What is expected | Your answer must hold only the lines below from the line containing "DÁRKOVÉ POUKAZY (1292, 723)" through the line containing "Prodejna (1470, 723)", each reproduced exactly.

Records supplied |
————
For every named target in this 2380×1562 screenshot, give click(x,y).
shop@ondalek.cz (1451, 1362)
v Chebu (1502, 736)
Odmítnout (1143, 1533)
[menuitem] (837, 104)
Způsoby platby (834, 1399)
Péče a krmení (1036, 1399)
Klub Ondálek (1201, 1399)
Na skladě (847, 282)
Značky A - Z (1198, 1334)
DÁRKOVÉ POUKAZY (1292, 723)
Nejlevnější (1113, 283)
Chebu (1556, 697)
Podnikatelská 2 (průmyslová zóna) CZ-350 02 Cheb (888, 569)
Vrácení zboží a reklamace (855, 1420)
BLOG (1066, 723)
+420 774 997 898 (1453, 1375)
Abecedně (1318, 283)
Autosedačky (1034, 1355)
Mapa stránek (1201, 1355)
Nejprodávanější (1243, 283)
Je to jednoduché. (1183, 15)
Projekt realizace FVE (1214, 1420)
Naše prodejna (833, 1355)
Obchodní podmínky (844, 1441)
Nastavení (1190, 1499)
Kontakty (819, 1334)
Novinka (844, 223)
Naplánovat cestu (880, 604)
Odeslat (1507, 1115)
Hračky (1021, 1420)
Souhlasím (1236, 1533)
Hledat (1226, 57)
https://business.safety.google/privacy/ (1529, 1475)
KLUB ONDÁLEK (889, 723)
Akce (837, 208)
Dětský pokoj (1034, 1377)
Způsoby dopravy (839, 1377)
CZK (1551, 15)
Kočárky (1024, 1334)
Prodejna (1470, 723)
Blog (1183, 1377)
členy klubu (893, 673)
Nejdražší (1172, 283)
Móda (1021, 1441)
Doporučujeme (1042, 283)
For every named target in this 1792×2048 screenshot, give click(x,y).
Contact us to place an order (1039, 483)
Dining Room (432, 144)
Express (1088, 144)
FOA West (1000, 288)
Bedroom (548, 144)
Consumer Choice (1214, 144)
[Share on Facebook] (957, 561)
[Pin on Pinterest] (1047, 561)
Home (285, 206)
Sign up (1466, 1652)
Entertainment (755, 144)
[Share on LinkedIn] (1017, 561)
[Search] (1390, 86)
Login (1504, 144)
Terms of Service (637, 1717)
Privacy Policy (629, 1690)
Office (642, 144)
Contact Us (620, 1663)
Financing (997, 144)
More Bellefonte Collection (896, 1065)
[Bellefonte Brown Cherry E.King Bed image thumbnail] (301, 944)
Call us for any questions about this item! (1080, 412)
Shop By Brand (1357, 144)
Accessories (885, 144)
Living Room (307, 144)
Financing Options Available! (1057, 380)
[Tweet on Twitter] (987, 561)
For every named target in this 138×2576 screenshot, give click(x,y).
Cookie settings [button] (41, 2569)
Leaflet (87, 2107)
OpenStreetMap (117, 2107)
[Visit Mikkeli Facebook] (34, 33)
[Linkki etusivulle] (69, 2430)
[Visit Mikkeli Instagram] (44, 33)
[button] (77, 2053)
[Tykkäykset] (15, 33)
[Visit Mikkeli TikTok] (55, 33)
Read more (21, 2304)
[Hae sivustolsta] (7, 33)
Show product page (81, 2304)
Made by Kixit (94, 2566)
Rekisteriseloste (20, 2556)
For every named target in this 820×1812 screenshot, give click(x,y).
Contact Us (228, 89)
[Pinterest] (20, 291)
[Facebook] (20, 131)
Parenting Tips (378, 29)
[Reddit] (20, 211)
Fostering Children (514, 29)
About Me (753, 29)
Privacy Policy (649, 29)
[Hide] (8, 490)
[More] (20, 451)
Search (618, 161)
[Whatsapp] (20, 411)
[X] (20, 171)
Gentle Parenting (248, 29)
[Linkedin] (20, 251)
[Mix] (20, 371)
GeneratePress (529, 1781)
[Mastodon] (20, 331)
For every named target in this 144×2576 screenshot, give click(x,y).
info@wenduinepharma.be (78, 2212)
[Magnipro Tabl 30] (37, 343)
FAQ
————
Answer box |
DÁRKOVÉ POUKAZY (1292, 723)
Nejlevnější (1113, 283)
Chebu (1556, 697)
Podnikatelská 2 (průmyslová zóna) CZ-350 02 Cheb (888, 569)
Vrácení zboží a reklamace (855, 1420)
BLOG (1066, 723)
+420 774 997 898 (1453, 1375)
Abecedně (1318, 283)
Autosedačky (1034, 1355)
Mapa stránek (1201, 1355)
Nejprodávanější (1243, 283)
Je to jednoduché. (1183, 15)
Projekt realizace FVE (1214, 1420)
Naše prodejna (833, 1355)
Obchodní podmínky (844, 1441)
Nastavení (1190, 1499)
Kontakty (819, 1334)
Novinka (844, 223)
Naplánovat cestu (880, 604)
Odeslat (1507, 1115)
Hračky (1021, 1420)
Souhlasím (1236, 1533)
Hledat (1226, 57)
https://business.safety.google/privacy/ (1529, 1475)
KLUB ONDÁLEK (889, 723)
Akce (837, 208)
Dětský pokoj (1034, 1377)
Způsoby dopravy (839, 1377)
CZK (1551, 15)
Kočárky (1024, 1334)
Prodejna (1470, 723)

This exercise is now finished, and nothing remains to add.